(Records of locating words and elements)

------------------------------

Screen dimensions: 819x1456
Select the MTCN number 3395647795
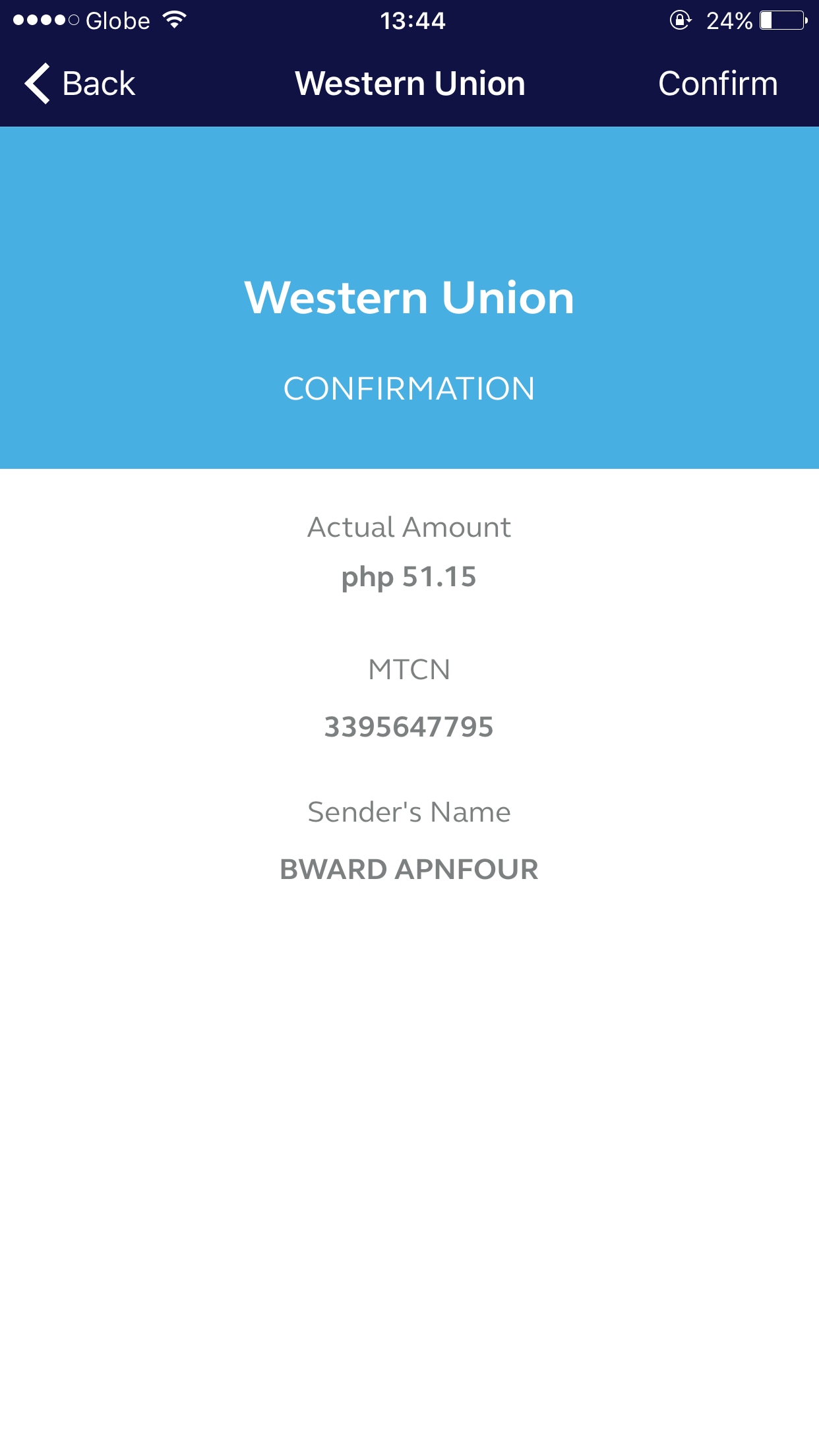tap(410, 727)
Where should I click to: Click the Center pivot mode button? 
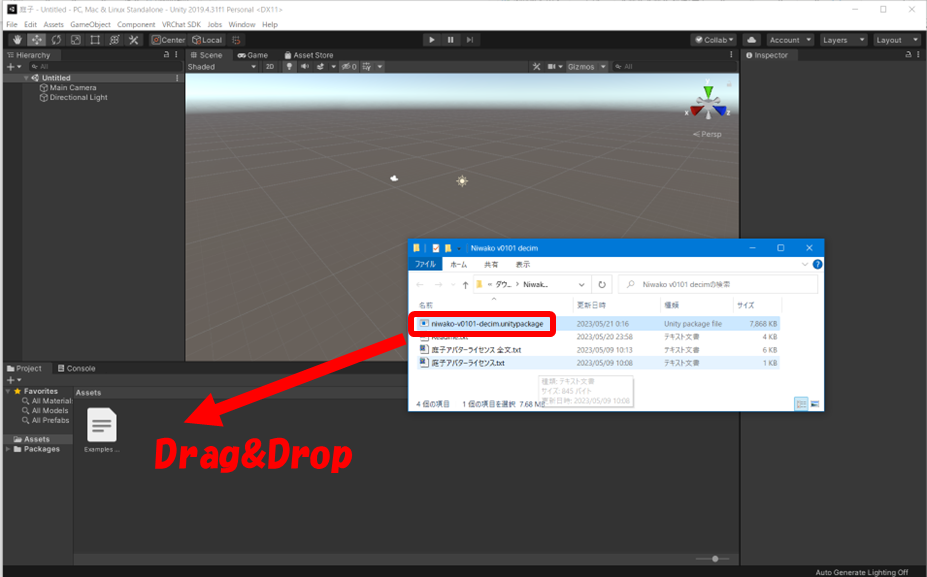tap(168, 40)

------------------------------

* _Requirements_
Copy out everything in the material from the line containing "Where should I" down to the end of the records, reproducing each line without change. Leave the pictures out of your answer.

* _Finished exercise_
Where should I click to: Click the Center pivot mode button? 
tap(168, 40)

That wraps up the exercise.